◆ **SOURCE TEXT**
A 9-year-old boy died last week in British Columbia after having an asthma attack during the ongoing wildfires in Canada.
Carter Vigh had asthma his entire life and always carried his inhaler, his parents, James and Amber Vigh, told CNN Canadian partner, CBC.
Carter’s parents told CBC that their son died July 11 after visiting the emergency room for an asthma attack.
While his cause of death has not been determined yet, the BC Coroners Service said in a Monday afternoon bulletin that it is investigating his death as “related to an existing medical condition aggravated by wildfire smoke.”
“The sudden and unexpected death of this young boy is a heartbreaking loss for his family and community,” the coroner’s service said.
Carter was at a water park with friends earlier in the day when the air was clearer and then went to a birthday party, his parents told CBC. “He had a great day,” said Amber Vigh. “I had no indication he was struggling in any way.”
Carter began coughing in the evening, and his parents gave him his inhaler and advised him to concentrate on his breathing.
The coughing worsened, so they took Carter to the hospital where they said he later lost consciousness.
“I’m hoping that people realize how quickly it can turn because we had his asthma under control. We were so diligent,” his parents told CBC.
“They tried everything,” Amber told CBC. “I just stood there and just told him that I loved him and just to breathe.”
His parents described Carter as “perfect” and the “most loving boy.”
“Our communities are now becoming more aware of the risks presented by wildfire smoke and the measures that can be taken to reduce those risks,” the coroner’s service said.
Children can have a harder time breathing when the air quality is bad due to how small their airways are, CNN previously reported. The lungs in children are not fully developed either, which adds to the difficulty.
As of Tuesday, more than 900 wildfires are burning across Canada, according to the Canadian Interagency Forest Fire Centre’s website. So far, at least two firefighters have died battling the wildfires.
The Canadian government put out a special air quality statement for British Columbia on Monday that will carry over to Tuesday. The statement says that smoky conditions will be “intensified” by Tuesday morning in the 100 Mile and Williams Lake area.

◆ **RECORDS**
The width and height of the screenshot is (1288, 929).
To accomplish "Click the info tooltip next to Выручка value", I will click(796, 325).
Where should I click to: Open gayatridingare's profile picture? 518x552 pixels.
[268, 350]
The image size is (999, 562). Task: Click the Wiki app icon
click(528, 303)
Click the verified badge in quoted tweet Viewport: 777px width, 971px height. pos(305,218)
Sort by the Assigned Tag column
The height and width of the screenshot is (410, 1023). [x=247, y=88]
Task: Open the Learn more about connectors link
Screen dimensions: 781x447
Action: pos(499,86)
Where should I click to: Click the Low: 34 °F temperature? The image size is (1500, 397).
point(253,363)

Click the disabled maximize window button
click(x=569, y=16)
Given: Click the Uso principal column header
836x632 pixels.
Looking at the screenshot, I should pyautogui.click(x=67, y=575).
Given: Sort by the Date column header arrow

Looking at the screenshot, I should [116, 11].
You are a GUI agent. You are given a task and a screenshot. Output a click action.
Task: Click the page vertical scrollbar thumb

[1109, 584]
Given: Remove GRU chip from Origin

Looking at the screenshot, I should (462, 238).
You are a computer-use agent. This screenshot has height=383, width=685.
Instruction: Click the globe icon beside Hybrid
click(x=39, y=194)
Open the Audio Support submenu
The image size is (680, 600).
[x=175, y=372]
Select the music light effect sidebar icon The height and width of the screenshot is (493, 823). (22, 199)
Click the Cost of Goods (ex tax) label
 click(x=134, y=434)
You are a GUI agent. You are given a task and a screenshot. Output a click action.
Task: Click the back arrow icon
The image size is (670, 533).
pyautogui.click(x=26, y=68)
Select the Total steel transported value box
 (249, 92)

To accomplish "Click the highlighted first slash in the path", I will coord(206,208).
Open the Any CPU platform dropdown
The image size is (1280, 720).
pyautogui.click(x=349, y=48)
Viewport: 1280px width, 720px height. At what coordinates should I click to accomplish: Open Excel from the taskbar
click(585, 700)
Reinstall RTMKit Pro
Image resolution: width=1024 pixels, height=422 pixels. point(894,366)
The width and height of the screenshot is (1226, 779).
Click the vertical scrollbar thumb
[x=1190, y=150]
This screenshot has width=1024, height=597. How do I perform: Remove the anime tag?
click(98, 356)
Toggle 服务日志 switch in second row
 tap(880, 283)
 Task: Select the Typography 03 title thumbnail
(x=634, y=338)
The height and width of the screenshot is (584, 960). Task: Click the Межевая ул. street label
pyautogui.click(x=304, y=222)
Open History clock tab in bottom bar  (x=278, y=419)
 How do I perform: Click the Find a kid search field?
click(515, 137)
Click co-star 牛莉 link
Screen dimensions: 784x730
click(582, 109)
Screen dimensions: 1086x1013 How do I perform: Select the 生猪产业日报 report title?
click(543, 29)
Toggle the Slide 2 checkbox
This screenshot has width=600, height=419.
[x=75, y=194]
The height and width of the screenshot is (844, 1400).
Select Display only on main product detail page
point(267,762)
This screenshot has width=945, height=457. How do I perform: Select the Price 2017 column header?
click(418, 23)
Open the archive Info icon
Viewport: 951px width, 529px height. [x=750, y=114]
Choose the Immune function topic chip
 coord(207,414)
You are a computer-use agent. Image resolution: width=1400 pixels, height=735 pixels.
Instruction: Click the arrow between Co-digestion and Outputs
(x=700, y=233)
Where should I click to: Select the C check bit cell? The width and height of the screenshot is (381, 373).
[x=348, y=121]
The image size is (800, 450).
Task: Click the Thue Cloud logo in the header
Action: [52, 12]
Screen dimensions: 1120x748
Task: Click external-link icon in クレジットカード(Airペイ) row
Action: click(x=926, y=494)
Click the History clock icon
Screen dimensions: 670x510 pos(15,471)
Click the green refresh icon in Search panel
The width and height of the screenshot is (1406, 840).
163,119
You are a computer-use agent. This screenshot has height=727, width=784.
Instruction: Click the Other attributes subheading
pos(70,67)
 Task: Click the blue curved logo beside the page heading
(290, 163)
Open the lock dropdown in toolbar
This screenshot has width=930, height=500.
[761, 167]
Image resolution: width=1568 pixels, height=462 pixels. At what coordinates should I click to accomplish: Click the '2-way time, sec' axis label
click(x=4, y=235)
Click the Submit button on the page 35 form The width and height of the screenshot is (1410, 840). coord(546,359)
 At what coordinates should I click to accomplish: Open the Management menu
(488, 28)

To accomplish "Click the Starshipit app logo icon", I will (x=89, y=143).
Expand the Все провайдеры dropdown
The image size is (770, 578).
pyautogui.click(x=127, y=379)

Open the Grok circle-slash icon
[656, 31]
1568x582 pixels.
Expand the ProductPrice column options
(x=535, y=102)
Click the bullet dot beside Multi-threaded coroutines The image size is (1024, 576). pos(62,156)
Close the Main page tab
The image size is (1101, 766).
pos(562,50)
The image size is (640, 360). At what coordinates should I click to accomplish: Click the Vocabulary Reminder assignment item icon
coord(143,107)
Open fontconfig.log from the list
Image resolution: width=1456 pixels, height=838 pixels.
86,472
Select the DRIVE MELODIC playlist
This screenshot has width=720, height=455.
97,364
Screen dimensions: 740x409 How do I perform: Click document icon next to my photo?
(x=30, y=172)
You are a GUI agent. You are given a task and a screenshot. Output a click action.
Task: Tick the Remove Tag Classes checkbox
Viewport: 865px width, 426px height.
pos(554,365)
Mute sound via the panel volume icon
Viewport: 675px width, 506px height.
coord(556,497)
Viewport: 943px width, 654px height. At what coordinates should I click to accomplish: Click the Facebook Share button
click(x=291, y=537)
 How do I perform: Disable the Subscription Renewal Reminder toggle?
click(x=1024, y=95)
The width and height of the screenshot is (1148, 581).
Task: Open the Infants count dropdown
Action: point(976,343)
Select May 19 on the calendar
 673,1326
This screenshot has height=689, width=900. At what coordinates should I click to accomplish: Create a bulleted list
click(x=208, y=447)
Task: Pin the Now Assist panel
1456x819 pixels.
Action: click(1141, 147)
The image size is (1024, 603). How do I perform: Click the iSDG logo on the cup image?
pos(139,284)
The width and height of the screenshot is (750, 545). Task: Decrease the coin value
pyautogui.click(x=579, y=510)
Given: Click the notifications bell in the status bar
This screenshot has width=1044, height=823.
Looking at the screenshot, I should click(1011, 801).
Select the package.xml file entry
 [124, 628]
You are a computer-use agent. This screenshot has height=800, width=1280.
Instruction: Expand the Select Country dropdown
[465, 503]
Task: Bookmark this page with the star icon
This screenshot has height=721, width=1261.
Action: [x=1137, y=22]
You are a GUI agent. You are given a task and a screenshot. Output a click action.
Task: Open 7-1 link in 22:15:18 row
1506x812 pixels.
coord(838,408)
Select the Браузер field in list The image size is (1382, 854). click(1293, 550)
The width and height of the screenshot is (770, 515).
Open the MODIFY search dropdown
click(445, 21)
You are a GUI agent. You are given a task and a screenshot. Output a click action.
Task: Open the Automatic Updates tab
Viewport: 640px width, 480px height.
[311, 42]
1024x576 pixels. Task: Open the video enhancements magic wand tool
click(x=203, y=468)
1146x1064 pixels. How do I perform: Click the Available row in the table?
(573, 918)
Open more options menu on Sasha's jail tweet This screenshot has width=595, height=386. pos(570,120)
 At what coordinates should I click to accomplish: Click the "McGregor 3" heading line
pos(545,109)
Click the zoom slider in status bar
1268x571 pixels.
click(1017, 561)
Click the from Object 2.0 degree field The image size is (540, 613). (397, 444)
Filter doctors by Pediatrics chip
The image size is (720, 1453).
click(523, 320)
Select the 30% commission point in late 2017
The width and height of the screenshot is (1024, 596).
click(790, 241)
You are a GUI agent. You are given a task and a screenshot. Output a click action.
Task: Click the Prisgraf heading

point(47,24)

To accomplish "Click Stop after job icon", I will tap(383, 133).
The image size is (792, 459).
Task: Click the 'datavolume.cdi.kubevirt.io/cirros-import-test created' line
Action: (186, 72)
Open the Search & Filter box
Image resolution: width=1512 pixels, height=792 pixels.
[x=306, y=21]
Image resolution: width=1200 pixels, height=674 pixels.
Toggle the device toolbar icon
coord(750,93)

◆ **YOUR INSTRUCTIONS**
Answer these from the article on the boy's asthma death:
1. On what date did Carter die?
2. Where was he with friends earlier that day?
3. How many wildfires were burning across Canada as of Tuesday?

◆ **EXERCISE RESPONSE**
1. July 11
2. At a water park
3. More than 900